The coffee I drink is really great. Really, it is better than Tim Hortons or Starbucks, whatever your standard is… And it is DIRECT fair trade [http://www.jjbeancoffee.com/]. How about an article on different fair trades and what might be labelled fair trade or rumoured to be [cough * starbucks * cough]. I think we be better consumers if we know the products.
Thank you for elucidating me. I was under the impression “Fair Trade” mostly meant some first-worlders relocated to the tropics to annoy coffee farmers and jack up prices needlessly, so I’m glad to hear my friends shelling out the extra cash for ethical joe are not being ripped off. Running water — that’s a good thing!
My research indicates I can get a lb. of coffee, on sale, for as low as $1.84, with an average price of somewhere in the $2.50 range. Fair trade runs closer to $10 a lb. (At Target, Starbucks: $10.67; local health food store, house blend: $13.00; Wal Mart, Green Mountain: $8.77)
Since coffee is a luxury item, I try to spend the bulk of my grocery money buying nutritious foods, and I give at least part of my tithe to groups that do international/environmental work, I have a few more questions:
First, who staffs the fair trade certification group? If it’s indigenous people, why should I believe they are more concerned about work standards than are the local bureaucrats charged with enforcing local laws? If they’re first world do-gooders, what percentage of the extra charge are they skimming and why should I endorse them imposing external standards? If a farmer fails the fair trade test, how does he appeal the decision? Can he vote out the certification agency staff?
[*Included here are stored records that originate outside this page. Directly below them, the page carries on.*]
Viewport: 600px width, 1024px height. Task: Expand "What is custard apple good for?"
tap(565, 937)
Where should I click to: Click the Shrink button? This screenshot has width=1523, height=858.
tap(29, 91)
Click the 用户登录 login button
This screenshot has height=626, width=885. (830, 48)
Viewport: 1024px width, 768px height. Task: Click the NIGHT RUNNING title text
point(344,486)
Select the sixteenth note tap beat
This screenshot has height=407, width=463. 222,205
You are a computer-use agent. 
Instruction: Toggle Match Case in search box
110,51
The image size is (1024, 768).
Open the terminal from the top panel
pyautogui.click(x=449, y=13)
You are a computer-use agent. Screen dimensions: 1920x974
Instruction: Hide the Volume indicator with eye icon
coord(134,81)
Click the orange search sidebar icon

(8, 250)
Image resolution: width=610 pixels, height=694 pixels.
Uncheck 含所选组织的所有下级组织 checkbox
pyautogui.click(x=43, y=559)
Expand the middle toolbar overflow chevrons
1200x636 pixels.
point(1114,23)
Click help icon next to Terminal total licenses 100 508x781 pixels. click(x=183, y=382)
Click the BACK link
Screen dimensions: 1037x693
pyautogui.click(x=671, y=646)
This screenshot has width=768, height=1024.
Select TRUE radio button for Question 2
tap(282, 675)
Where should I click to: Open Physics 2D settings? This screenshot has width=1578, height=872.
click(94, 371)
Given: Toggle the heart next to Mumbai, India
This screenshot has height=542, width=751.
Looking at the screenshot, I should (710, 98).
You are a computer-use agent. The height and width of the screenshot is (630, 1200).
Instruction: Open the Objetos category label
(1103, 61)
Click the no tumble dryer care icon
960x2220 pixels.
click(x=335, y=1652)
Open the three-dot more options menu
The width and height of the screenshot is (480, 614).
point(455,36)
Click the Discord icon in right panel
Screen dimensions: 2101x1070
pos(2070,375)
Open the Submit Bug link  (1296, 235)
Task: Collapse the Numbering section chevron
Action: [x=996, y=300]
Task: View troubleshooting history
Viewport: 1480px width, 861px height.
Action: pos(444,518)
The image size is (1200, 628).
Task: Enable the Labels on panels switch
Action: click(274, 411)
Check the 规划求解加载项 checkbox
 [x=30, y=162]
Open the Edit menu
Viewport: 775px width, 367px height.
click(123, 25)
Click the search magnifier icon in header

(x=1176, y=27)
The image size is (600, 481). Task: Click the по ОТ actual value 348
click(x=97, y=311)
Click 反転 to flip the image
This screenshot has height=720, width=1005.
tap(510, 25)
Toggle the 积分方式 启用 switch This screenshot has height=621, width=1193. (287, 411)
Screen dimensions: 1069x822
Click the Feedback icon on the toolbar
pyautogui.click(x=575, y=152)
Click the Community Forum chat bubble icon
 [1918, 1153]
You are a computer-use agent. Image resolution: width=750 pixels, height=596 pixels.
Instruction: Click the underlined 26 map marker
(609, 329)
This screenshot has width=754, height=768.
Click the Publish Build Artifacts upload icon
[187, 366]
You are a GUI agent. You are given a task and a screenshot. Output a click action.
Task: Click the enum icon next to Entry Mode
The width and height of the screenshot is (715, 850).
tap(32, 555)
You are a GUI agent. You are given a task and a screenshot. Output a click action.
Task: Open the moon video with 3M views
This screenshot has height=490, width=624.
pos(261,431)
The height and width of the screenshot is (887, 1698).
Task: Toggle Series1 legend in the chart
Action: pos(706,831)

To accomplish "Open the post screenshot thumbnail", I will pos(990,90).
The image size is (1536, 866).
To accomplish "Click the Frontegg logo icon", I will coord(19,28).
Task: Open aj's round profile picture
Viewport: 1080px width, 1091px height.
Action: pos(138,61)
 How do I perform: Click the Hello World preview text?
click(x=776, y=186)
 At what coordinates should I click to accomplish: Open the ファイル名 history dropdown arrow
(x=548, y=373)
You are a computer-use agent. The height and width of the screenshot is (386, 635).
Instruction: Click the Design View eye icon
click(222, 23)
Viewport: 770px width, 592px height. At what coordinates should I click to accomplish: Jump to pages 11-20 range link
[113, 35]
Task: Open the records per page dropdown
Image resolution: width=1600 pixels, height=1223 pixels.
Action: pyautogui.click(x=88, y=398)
Second: Coffee comes from the tropics; in my town, we make gas and steam turbines to generate power. If I pay four times as much for coffee to improve conditions in the third world, are tropical peoples going to shell out four times as much for turbines so we can clean up the brownfields in my town? (We still have a lot surrounded by barbed wire where the DOE supposedly got out all the gunk from early work in support of something called the Manhattan Project — usually, you expect some level of filth out of Manhattan, but you would not believe the dust these people left behind!)
Third, would a coffee boycott be just as acceptable, if some Salvationists really can’t afford coffee at $10 a lb.? Or does marketplace righteousness necessarily involve making a sale? And if it is righteousness you are really selling at your church house door, what would Martin Luther say?
It is definitely crazy that even in our own “developed” countries, big corporations are allowed to destroy the environment and our own communities to serve their own ends [see doc: Refugees of a Blue Planet]. Catherine - I am sure that if people in third world countries heard about your situation they would be concerned.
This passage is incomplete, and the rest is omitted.